The memory problem has nothing to do with this... Also the sensor should be dispalyed even if I run a render in windowed mode...


----------



## eidairaman1 (Feb 1, 2015)

Szaby59 said:


> The memory problem has nothing to do with this... Also the sensor should be dispalyed even if I run a render in windowed mode...



REPORT THE PROBLEM TO WIZZARD


----------



## Szb84 (Feb 1, 2015)

I'VE SEEN IT FOR THE FIRST TIME! - by the way we are in the correct forum section...

I also don't know why are you mentioning unlikely reasons (like the memory problem and idle state/no full screen render) when it's clearly has nothing to do with it.


----------



## erocker (Feb 1, 2015)

eidairaman1 said:


> REPORT THE PROBLEM TO WIZZARD


They are posting in the correct place, this is the GPU-Z section.


----------



## Maban (Feb 1, 2015)

eidairaman1 said:


> REPORT THE PROBLEM TO WIZZARD


That's what he's doing. This is the GPU-Z forum.

When GPU-Z first included support for this I didn't have a perfcap readout for my 680. I don't know if it was drivers or a GPU-Z update but it appeared at some point. Right now I don't have it anymore. No idea why.


----------



## toyo (Feb 1, 2015)

eidairaman1 said:


> your card is in power saving, put on the render test and run


Didn't change anything, sorry.
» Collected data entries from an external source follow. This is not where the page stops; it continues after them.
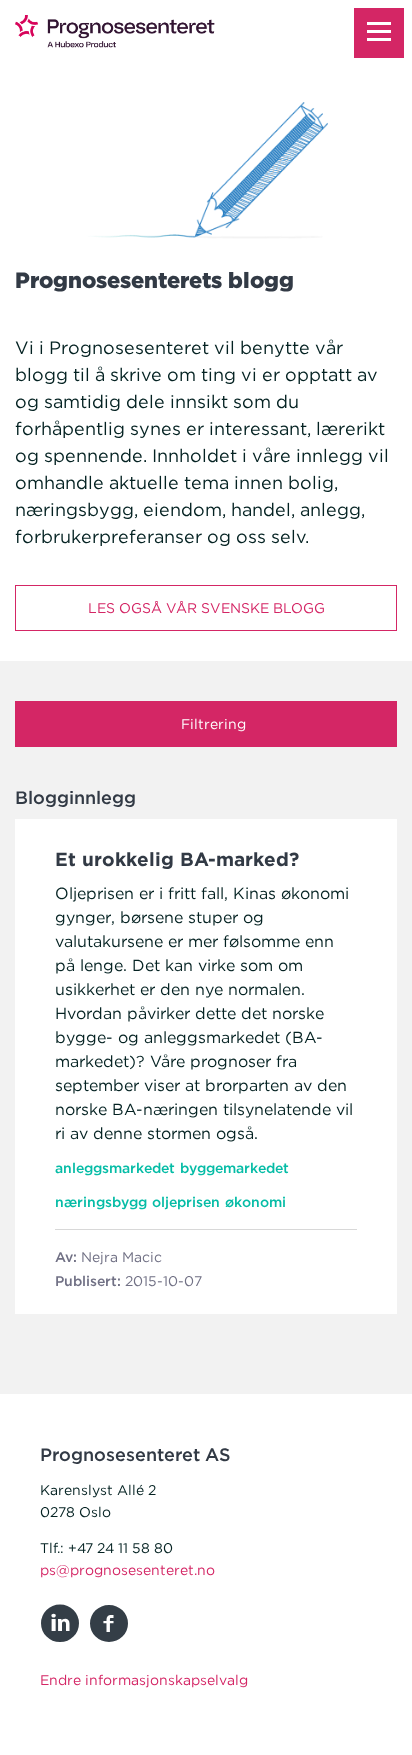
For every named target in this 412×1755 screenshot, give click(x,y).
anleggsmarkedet (115, 1168)
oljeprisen (186, 1202)
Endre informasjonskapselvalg (144, 1680)
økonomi (255, 1202)
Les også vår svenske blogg (206, 608)
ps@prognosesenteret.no (127, 1570)
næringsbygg (101, 1202)
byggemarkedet (234, 1168)
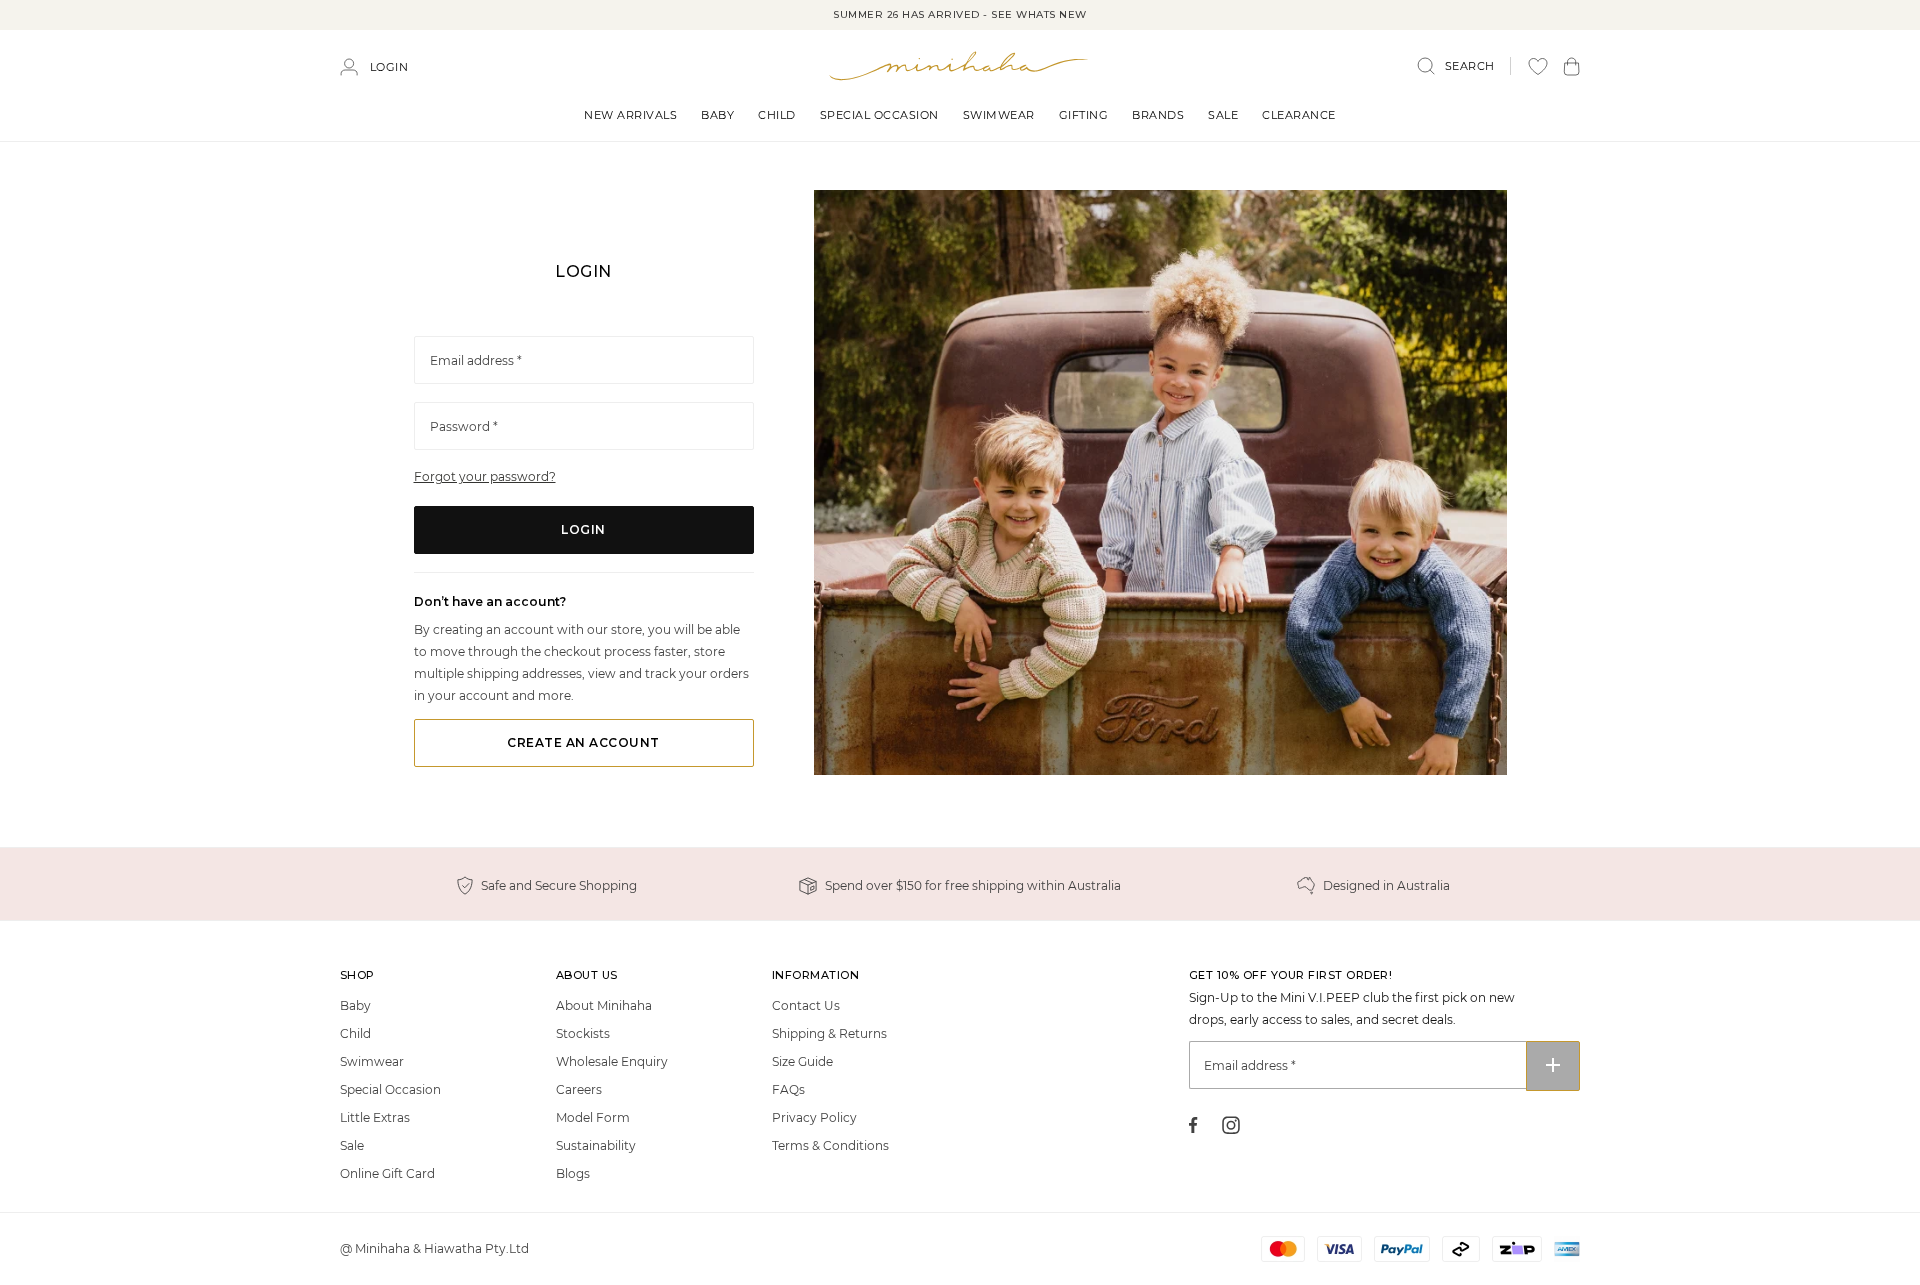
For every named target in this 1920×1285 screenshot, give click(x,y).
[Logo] (960, 65)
Tried admin mode etc., restarting the app, but all I get is:


----------



## Maban (Feb 1, 2015)

Do you have the readings in Afterburner or similar?


----------



## toyo (Feb 1, 2015)

Maban said:


> Do you have the readings in Afterburner or similar?
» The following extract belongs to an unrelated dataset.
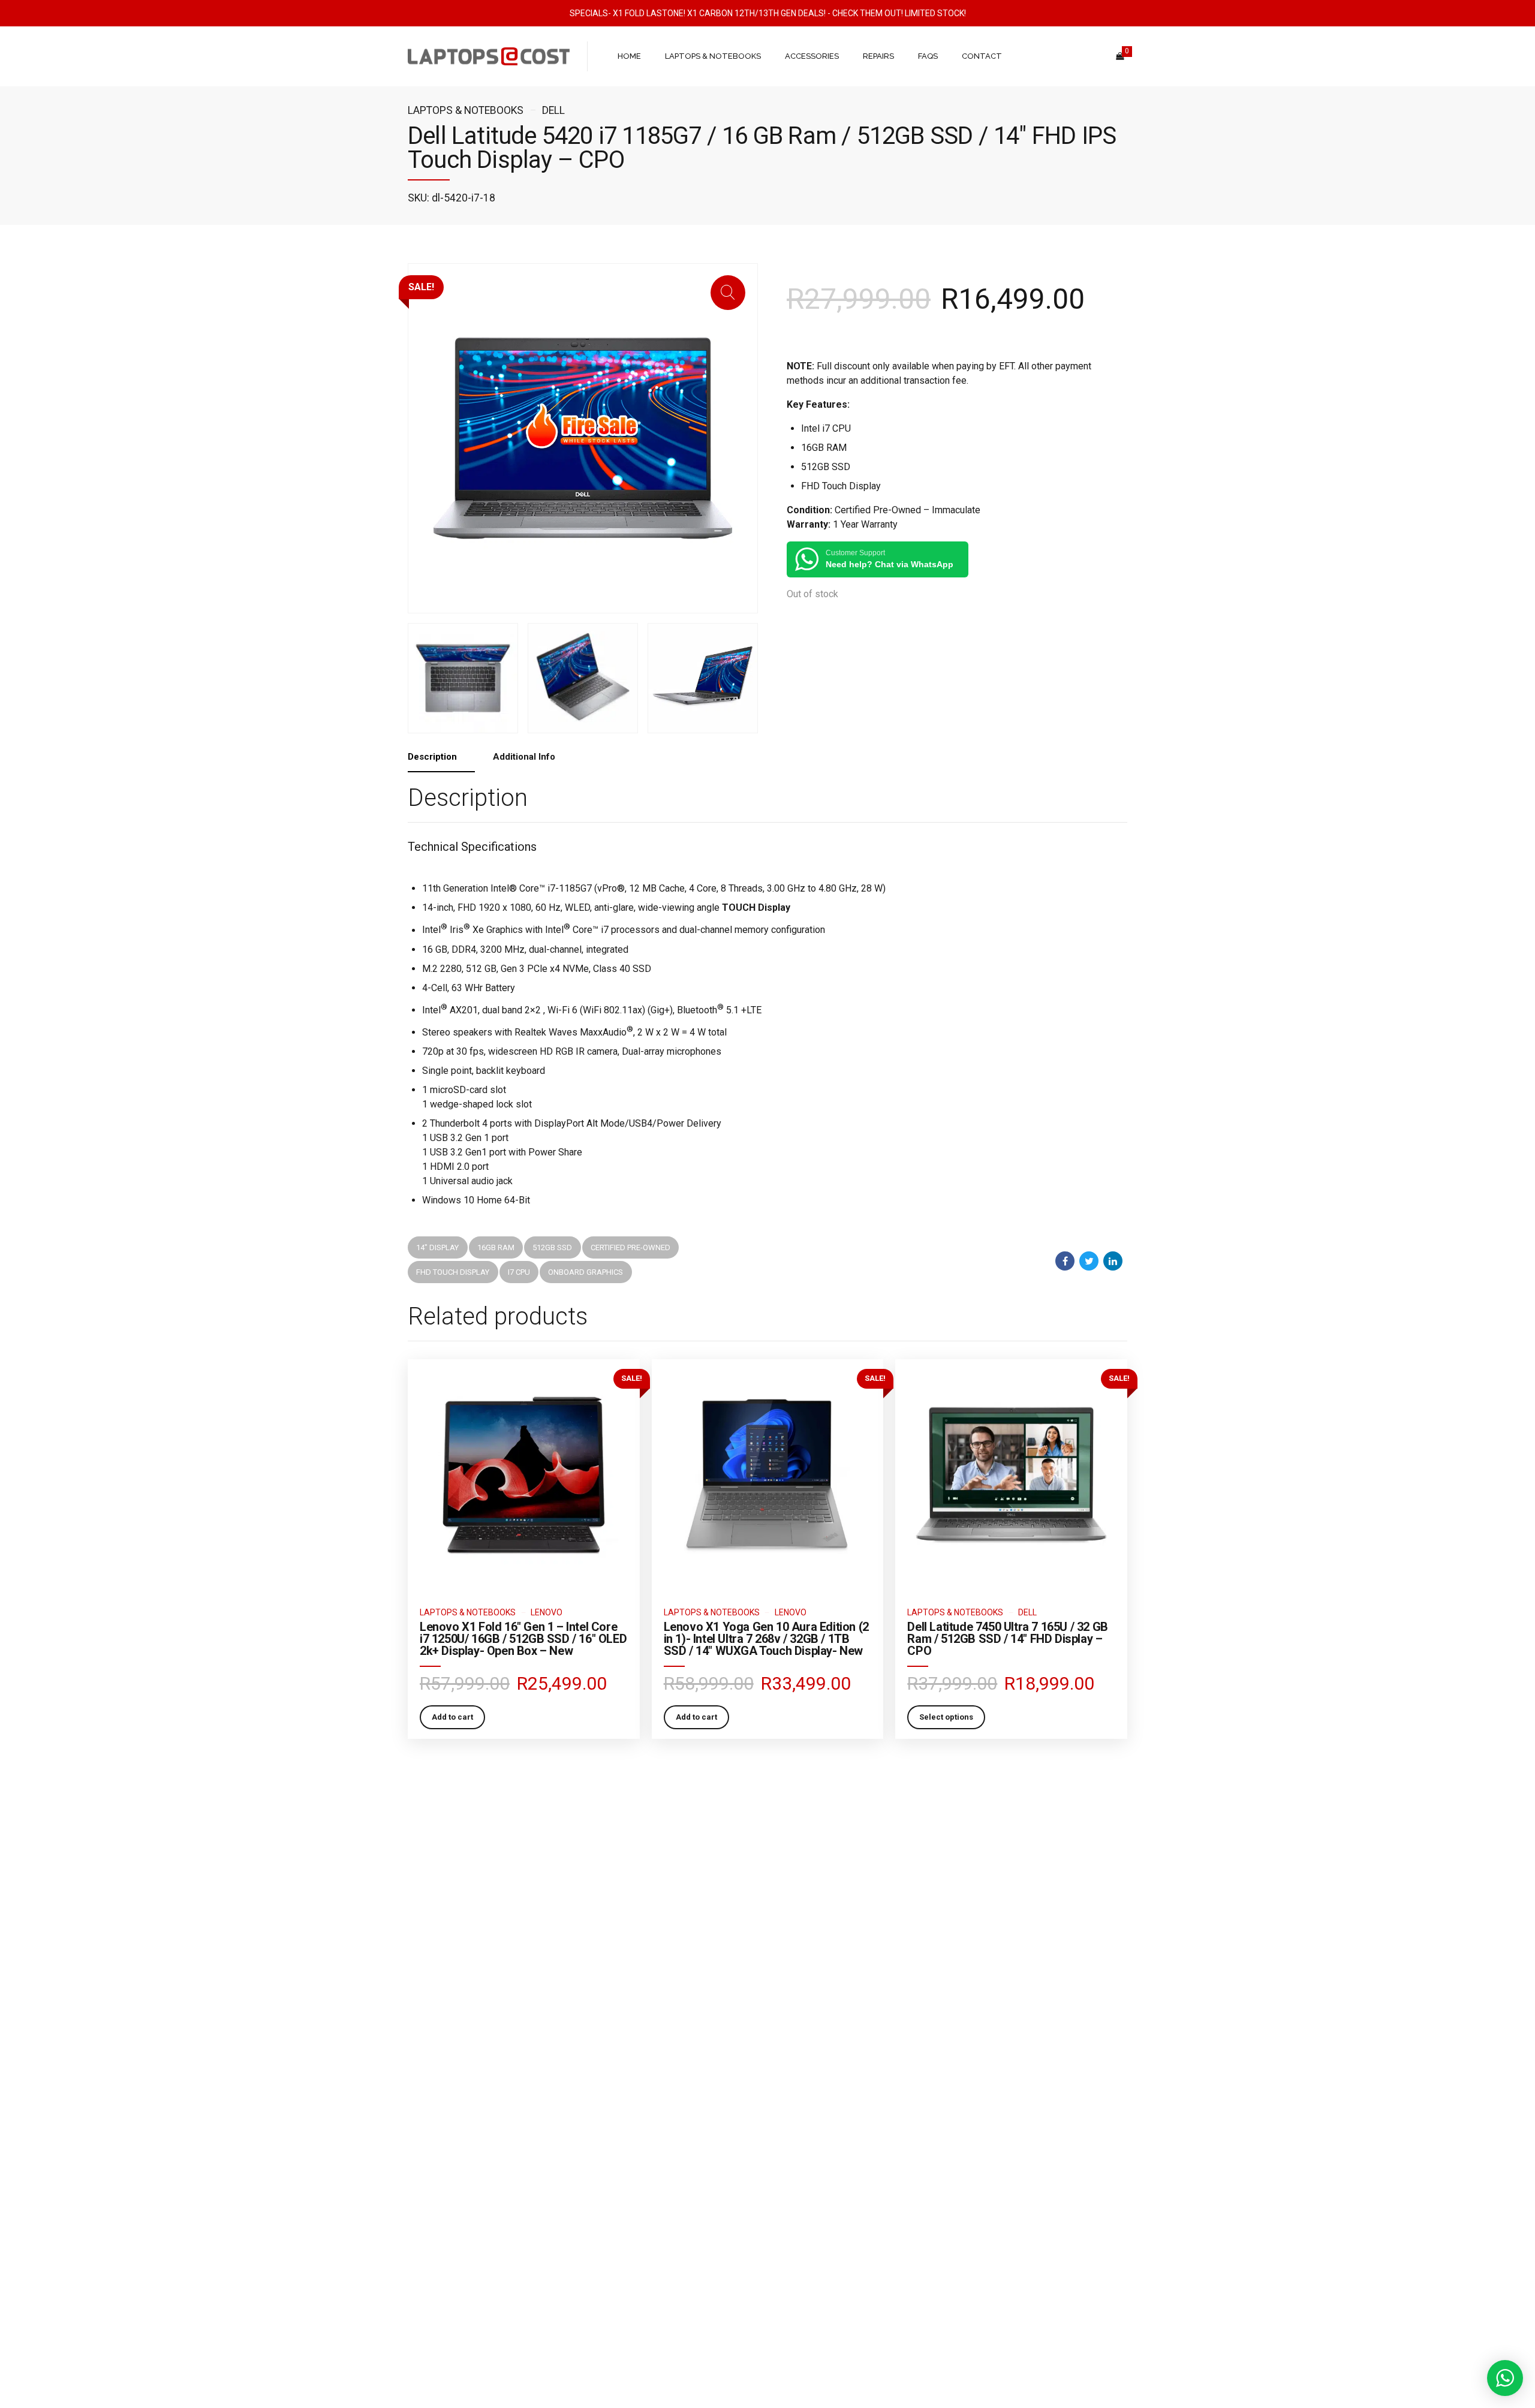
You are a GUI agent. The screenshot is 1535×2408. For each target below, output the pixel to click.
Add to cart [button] (452, 1716)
Are we talking about Temp/Power/Voltage/OV Max/Utilization/SLI Sync Limit(s) readings?

If yes, than I do have those in Afterburner.

I don't have Perfcap Reason reading though.


----------



## Szb84 (Feb 1, 2015)

The problem only exists in "Standalone" mode. If I install GPU-Z it's working.
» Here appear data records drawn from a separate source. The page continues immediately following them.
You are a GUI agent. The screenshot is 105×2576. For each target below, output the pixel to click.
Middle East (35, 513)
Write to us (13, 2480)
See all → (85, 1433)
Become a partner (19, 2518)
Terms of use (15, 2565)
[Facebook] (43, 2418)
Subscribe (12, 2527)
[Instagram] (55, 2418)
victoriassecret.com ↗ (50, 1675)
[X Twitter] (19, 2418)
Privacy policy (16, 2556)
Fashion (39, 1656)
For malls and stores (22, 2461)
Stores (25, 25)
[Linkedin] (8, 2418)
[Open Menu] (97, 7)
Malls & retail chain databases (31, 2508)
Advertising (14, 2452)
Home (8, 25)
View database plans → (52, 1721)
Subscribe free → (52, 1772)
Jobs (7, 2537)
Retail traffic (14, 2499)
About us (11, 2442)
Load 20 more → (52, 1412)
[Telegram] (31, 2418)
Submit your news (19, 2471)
I had to delete this regkey: HKEY_CURRENT_USER\Software\techPowerUp\GPU-Z 
then start GPU-Z and select installation.


----------



## Maban (Feb 1, 2015)

Szaby59 said:


> The problem only exists in "Standalone" mode. If I install GPU-Z it's working.
> 
> I had to delete this regkey: HKEY_CURRENT_USER\Software\techPowerUp\GPU-Z
> then start GPU-Z and select installation.


Installed it and now I have PerfCap.


----------



## toyo (Feb 1, 2015)

Szaby59 said:


> The problem only exists in "Standalone" mode. If I install GPU-Z it's working.
> 
> I had to delete this regkey: HKEY_CURRENT_USER\Software\techPowerUp\GPU-Z
> then start GPU-Z and select installation.


Cool, it works now. 

Would be nice to work in standalone mode if possible, I hate installing even more stuff on my PC


----------



## W1zzard (Feb 8, 2015)

Can't replicate. Works for me in installed and standalone mode. Weird though, because there really should be no difference between modes.

Could you delete that reg key, select "not now", and check if you get perfcap? then close, start, select install, and check again?


----------



## Maban (Feb 9, 2015)

I uninstalled it and it no longer showed in 0.8.1. But it does show on the new beta without being installed.


----------



## Ripio Suelto (Mar 15, 2015)

Szaby59 said:


> The problem only exists in "Standalone" mode. If I install GPU-Z it's working.
> 
> I had to delete this regkey: HKEY_CURRENT_USER\Software\techPowerUp\GPU-Z
> then start GPU-Z and select installation.



one million dollars to the one who knows which button press...


----------



## nuclearbrony (Mar 7, 2020)

im having the same issue with my 5700 XT


----------



## bogmali (Mar 7, 2020)

nuclearbrony said:


> im having the same issue with my 5700 XT



Five-year-old thread....closing it and please make your own thread since your card is newer than the GTX-970 that is in question


----------